_Work instructions_
Reproduce the records below; each should match the original exactly.

Stored records

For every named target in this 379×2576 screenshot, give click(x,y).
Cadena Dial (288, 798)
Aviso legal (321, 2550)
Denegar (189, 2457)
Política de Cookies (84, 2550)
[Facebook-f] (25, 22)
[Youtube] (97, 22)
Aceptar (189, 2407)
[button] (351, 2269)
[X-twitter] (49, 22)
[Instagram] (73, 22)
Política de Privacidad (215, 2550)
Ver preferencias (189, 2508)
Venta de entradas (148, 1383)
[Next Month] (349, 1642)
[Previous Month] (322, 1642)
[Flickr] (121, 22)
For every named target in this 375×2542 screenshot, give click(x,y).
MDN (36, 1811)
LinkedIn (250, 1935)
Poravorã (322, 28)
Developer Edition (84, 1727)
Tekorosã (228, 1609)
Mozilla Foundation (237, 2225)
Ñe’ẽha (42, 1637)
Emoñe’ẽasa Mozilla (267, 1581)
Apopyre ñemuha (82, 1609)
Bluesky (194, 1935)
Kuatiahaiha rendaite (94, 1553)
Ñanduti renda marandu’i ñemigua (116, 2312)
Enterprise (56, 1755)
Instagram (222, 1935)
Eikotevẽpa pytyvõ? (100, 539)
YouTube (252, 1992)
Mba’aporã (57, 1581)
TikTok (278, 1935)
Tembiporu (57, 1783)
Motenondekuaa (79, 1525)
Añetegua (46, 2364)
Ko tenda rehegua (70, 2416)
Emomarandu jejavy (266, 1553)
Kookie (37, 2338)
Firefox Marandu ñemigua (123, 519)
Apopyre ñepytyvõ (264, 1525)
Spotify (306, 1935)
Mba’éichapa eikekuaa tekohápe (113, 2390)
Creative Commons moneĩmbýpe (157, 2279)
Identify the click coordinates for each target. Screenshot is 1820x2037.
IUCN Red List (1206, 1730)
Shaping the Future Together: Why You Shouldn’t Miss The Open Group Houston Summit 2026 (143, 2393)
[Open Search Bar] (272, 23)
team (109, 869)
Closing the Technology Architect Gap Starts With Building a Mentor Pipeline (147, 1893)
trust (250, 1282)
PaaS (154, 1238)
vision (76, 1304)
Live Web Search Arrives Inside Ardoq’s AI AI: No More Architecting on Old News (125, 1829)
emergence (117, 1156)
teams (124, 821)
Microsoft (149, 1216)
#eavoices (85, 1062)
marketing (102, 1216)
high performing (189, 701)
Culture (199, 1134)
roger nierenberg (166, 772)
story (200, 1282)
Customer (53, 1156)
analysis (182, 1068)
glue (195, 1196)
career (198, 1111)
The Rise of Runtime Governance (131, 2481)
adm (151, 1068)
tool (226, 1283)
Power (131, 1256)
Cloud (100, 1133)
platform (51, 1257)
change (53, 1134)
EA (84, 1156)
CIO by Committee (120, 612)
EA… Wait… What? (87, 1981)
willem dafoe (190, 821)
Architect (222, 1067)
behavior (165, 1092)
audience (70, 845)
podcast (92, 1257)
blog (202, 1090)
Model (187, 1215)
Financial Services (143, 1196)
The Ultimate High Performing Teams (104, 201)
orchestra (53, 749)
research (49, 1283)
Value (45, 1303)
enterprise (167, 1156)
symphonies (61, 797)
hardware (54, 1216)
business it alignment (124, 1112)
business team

_Task solution_
For every named target in this 379×2576 screenshot, give click(x,y).
Cadena Dial (288, 798)
Aviso legal (321, 2550)
Denegar (189, 2457)
Política de Cookies (84, 2550)
[Facebook-f] (25, 22)
[Youtube] (97, 22)
Aceptar (189, 2407)
[button] (351, 2269)
[X-twitter] (49, 22)
[Instagram] (73, 22)
Política de Privacidad (215, 2550)
Ver preferencias (189, 2508)
Venta de entradas (148, 1383)
[Next Month] (349, 1642)
[Previous Month] (322, 1642)
[Flickr] (121, 22)
For every named target in this 375×2542 screenshot, give click(x,y).
MDN (36, 1811)
LinkedIn (250, 1935)
Poravorã (322, 28)
Developer Edition (84, 1727)
Tekorosã (228, 1609)
Mozilla Foundation (237, 2225)
Ñe’ẽha (42, 1637)
Emoñe’ẽasa Mozilla (267, 1581)
Apopyre ñemuha (82, 1609)
Bluesky (194, 1935)
Kuatiahaiha rendaite (94, 1553)
Ñanduti renda marandu’i ñemigua (116, 2312)
Enterprise (56, 1755)
Instagram (222, 1935)
Eikotevẽpa pytyvõ? (100, 539)
YouTube (252, 1992)
Mba’aporã (57, 1581)
TikTok (278, 1935)
Tembiporu (57, 1783)
Motenondekuaa (79, 1525)
Añetegua (46, 2364)
Ko tenda rehegua (70, 2416)
Emomarandu jejavy (266, 1553)
Kookie (37, 2338)
Firefox Marandu ñemigua (123, 519)
Apopyre ñepytyvõ (264, 1525)
Spotify (306, 1935)
Mba’éichapa eikekuaa tekohápe (113, 2390)
Creative Commons moneĩmbýpe (157, 2279)
Identify the click coordinates for each target. Screenshot is 1820x2037.
IUCN Red List (1206, 1730)
Shaping the Future Together: Why You Shouldn’t Miss The Open Group Houston Summit 2026 (143, 2393)
[Open Search Bar] (272, 23)
team (109, 869)
Closing the Technology Architect Gap Starts With Building a Mentor Pipeline (147, 1893)
trust (250, 1282)
PaaS (154, 1238)
vision (76, 1304)
Live Web Search Arrives Inside Ardoq’s AI AI: No More Architecting on Old News (125, 1829)
emergence (117, 1156)
teams (124, 821)
Microsoft (149, 1216)
#eavoices (85, 1062)
marketing (102, 1216)
high performing (189, 701)
Culture (199, 1134)
roger nierenberg (166, 772)
story (200, 1282)
Customer (53, 1156)
analysis (182, 1068)
glue (195, 1196)
career (198, 1111)
The Rise of Runtime Governance (131, 2481)
adm (151, 1068)
tool (226, 1283)
Power (131, 1256)
Cloud (100, 1133)
platform (51, 1257)
change (53, 1134)
EA (84, 1156)
CIO by Committee (120, 612)
EA… Wait… What? (87, 1981)
willem dafoe (190, 821)
Architect (222, 1067)
behavior (165, 1092)
audience (70, 845)
podcast (92, 1257)
blog (202, 1090)
Model (187, 1215)
Financial Services (143, 1196)
The Ultimate High Performing Teams (104, 201)
orchestra (53, 749)
research (49, 1283)
Value (45, 1303)
enterprise (167, 1156)
symphonies (61, 797)
hardware (54, 1216)
business it alignment (124, 1112)
business team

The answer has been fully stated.